***** Entries supplied

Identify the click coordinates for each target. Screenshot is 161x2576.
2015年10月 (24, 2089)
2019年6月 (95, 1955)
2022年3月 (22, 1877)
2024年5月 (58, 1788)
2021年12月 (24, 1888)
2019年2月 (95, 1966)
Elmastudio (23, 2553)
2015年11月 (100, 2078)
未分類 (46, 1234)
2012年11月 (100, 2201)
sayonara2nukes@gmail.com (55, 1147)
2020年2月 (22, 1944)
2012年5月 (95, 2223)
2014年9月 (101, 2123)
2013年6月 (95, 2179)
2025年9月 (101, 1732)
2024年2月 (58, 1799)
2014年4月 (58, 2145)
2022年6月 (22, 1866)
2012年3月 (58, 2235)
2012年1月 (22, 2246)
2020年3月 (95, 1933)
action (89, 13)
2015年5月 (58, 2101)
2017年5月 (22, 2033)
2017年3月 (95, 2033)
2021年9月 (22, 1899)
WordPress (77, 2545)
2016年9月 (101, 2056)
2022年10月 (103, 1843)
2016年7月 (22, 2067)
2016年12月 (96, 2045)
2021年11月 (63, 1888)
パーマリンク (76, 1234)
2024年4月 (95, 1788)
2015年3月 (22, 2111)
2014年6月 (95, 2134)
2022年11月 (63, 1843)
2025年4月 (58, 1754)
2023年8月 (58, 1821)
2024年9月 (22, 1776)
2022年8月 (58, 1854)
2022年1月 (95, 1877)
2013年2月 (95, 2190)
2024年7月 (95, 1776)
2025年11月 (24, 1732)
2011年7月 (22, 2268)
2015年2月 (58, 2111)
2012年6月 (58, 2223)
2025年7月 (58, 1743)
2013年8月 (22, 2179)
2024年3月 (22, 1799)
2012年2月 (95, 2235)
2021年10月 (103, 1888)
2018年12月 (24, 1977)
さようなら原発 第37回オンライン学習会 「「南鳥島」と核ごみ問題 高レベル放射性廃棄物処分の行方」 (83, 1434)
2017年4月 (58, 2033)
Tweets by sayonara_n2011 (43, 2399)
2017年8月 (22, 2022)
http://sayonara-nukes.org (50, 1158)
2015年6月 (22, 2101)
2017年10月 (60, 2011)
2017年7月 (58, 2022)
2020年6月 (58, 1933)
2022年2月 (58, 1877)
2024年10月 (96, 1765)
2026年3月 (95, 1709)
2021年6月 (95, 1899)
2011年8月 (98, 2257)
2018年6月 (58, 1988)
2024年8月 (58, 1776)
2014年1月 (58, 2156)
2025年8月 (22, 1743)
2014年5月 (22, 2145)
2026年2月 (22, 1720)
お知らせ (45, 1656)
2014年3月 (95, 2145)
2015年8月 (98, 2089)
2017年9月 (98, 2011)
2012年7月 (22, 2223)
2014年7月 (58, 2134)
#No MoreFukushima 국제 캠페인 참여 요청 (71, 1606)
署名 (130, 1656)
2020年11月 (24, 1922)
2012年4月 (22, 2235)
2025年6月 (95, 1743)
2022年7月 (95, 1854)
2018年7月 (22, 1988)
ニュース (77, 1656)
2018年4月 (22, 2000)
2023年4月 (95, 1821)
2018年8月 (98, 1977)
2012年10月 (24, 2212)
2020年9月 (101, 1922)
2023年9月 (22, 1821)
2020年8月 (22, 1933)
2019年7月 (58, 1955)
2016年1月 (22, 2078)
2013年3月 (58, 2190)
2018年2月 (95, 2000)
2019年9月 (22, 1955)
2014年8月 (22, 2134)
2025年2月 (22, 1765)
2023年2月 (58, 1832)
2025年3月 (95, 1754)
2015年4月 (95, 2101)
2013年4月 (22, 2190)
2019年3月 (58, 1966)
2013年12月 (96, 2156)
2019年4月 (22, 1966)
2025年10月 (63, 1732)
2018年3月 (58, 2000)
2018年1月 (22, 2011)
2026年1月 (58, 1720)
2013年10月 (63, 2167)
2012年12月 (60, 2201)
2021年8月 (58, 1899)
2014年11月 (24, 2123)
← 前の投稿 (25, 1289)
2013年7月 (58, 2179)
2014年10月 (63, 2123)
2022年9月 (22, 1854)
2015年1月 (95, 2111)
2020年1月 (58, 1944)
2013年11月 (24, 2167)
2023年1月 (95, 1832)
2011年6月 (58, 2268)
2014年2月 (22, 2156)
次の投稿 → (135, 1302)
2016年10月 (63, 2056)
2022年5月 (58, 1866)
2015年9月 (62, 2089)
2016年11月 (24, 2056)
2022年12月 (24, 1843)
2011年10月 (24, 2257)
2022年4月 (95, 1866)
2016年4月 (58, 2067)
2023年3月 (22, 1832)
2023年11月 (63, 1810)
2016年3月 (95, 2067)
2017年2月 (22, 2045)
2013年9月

**********

◆ Description of the task
There is a line with "2012年3月 (58, 2235)" and a line with "2011年7月 (22, 2268)" above. Copy exactly those two lines and all lines between them, with nothing else.

◆ Solution to the exercise
2012年3月 (58, 2235)
2012年1月 (22, 2246)
2020年3月 (95, 1933)
action (89, 13)
2015年5月 (58, 2101)
2017年5月 (22, 2033)
2017年3月 (95, 2033)
2021年9月 (22, 1899)
WordPress (77, 2545)
2016年9月 (101, 2056)
2022年10月 (103, 1843)
2016年7月 (22, 2067)
2016年12月 (96, 2045)
2021年11月 (63, 1888)
パーマリンク (76, 1234)
2024年4月 (95, 1788)
2015年3月 (22, 2111)
2014年6月 (95, 2134)
2022年11月 (63, 1843)
2025年4月 (58, 1754)
2023年8月 (58, 1821)
2024年9月 (22, 1776)
2022年8月 (58, 1854)
2022年1月 (95, 1877)
2013年2月 (95, 2190)
2024年7月 (95, 1776)
2025年11月 (24, 1732)
2011年7月 (22, 2268)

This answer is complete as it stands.